Halfway through epi week 45 the Saudi MOH reports 3 MERS cases, 1 of which from Riyadh City is described as a `secondary, household contact', although it isn't clear to whom he was exposed.
Over the past 10 days we've seen 2 other cases reported from Riyadh City (1 wk 44, 1 wk 45) - both described as males in their 50's.While the sources of many community acquired cases are never identified, among those cases that are defined as clusters, nearly all have occurred in households or healthcare facilities.
Below you'll find the current report from KSA's MOH. I'll return with a postscript after the break.
Although the official numbers remain reassuringly low, there are legitimate concerns over just how well surveillance is picking up mild to moderate infections.

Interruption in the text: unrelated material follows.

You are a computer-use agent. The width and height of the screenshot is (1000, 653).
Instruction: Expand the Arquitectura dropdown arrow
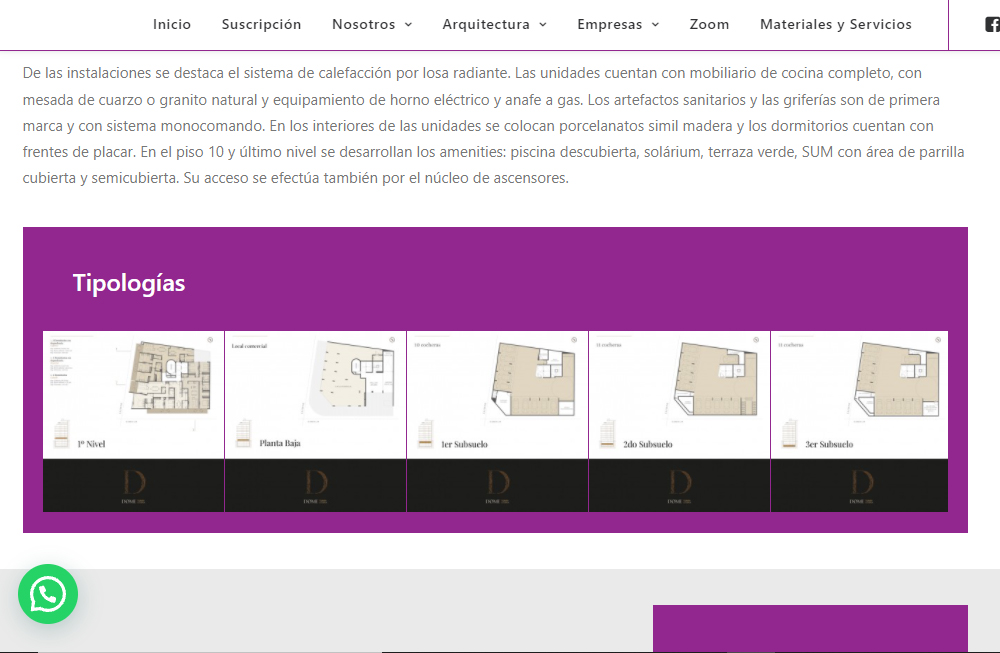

In recent weeks we've looked at a report (see mBio: High Prevalence of MERS-CoV Infection in Camel Workers in Saudi Arabia) once again hinting at mild and/or asymptomatic spread of the virus, and two studies on the limitations of testing and screening (see AJIC:Intermittent Positive Testing For MERS-CoV & Evaluation of a Visual Triage for the Screening of MERS-CoV Patients).Because of the difficulties in identifying cases, the WHO continues to advise:
It is not always possible to identify patients with MERS-CoV early because like other respiratory infections, the early symptoms of MERS-CoV are non-specific. Therefore, healthcare workers should always apply standard precautions consistently with all patients, regardless of their diagnosis.
Droplet precautions should be added to the standard precautions when providing care to patients with symptoms of acute respiratory infection; contact precautions and eye protection should be added when caring for probable or confirmed cases of MERS-CoV infection; airborne precautions should be applied when performing aerosol generating procedures.